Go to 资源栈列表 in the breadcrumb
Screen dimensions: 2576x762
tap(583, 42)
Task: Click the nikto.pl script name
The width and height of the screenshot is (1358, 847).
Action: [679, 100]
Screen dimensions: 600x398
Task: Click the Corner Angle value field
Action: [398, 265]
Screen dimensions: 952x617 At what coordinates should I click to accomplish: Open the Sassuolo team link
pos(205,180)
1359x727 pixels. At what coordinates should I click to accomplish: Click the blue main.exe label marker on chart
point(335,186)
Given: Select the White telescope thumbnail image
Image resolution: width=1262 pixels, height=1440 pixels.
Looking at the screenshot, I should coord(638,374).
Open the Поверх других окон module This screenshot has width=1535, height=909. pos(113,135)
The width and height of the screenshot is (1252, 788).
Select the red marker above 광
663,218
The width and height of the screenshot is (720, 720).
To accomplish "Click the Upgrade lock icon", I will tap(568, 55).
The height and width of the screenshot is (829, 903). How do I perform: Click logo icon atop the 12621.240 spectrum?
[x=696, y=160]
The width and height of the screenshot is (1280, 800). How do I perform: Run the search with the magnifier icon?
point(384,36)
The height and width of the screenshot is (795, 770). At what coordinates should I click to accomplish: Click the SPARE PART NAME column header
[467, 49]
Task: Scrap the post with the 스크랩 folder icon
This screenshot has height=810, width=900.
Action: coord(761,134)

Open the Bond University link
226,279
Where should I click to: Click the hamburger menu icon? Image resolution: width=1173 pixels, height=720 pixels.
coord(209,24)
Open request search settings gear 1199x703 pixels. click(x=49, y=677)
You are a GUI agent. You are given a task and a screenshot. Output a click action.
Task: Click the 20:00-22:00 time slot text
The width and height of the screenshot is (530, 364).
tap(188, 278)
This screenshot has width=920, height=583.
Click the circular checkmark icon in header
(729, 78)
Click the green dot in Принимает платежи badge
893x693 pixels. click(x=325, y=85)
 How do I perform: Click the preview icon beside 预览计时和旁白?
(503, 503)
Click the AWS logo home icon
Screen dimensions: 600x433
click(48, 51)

§ **WHAT IS REQUIRED**:
Return all entries exactly.

§ **SOLVED PROBLEM**:
Go to 资源栈列表 in the breadcrumb
Screen dimensions: 2576x762
tap(583, 42)
Task: Click the nikto.pl script name
The width and height of the screenshot is (1358, 847).
Action: [679, 100]
Screen dimensions: 600x398
Task: Click the Corner Angle value field
Action: [398, 265]
Screen dimensions: 952x617 At what coordinates should I click to accomplish: Open the Sassuolo team link
pos(205,180)
1359x727 pixels. At what coordinates should I click to accomplish: Click the blue main.exe label marker on chart
point(335,186)
Given: Select the White telescope thumbnail image
Image resolution: width=1262 pixels, height=1440 pixels.
Looking at the screenshot, I should coord(638,374).
Open the Поверх других окон module This screenshot has width=1535, height=909. pos(113,135)
The width and height of the screenshot is (1252, 788).
Select the red marker above 광
663,218
The width and height of the screenshot is (720, 720).
To accomplish "Click the Upgrade lock icon", I will tap(568, 55).
The height and width of the screenshot is (829, 903). How do I perform: Click logo icon atop the 12621.240 spectrum?
[x=696, y=160]
The width and height of the screenshot is (1280, 800). How do I perform: Run the search with the magnifier icon?
point(384,36)
The height and width of the screenshot is (795, 770). At what coordinates should I click to accomplish: Click the SPARE PART NAME column header
[467, 49]
Task: Scrap the post with the 스크랩 folder icon
This screenshot has height=810, width=900.
Action: coord(761,134)

Open the Bond University link
226,279
Where should I click to: Click the hamburger menu icon? Image resolution: width=1173 pixels, height=720 pixels.
coord(209,24)
Open request search settings gear 1199x703 pixels. click(x=49, y=677)
You are a GUI agent. You are given a task and a screenshot. Output a click action.
Task: Click the 20:00-22:00 time slot text
The width and height of the screenshot is (530, 364).
tap(188, 278)
This screenshot has width=920, height=583.
Click the circular checkmark icon in header
(729, 78)
Click the green dot in Принимает платежи badge
893x693 pixels. click(x=325, y=85)
 How do I perform: Click the preview icon beside 预览计时和旁白?
(503, 503)
Click the AWS logo home icon
Screen dimensions: 600x433
click(48, 51)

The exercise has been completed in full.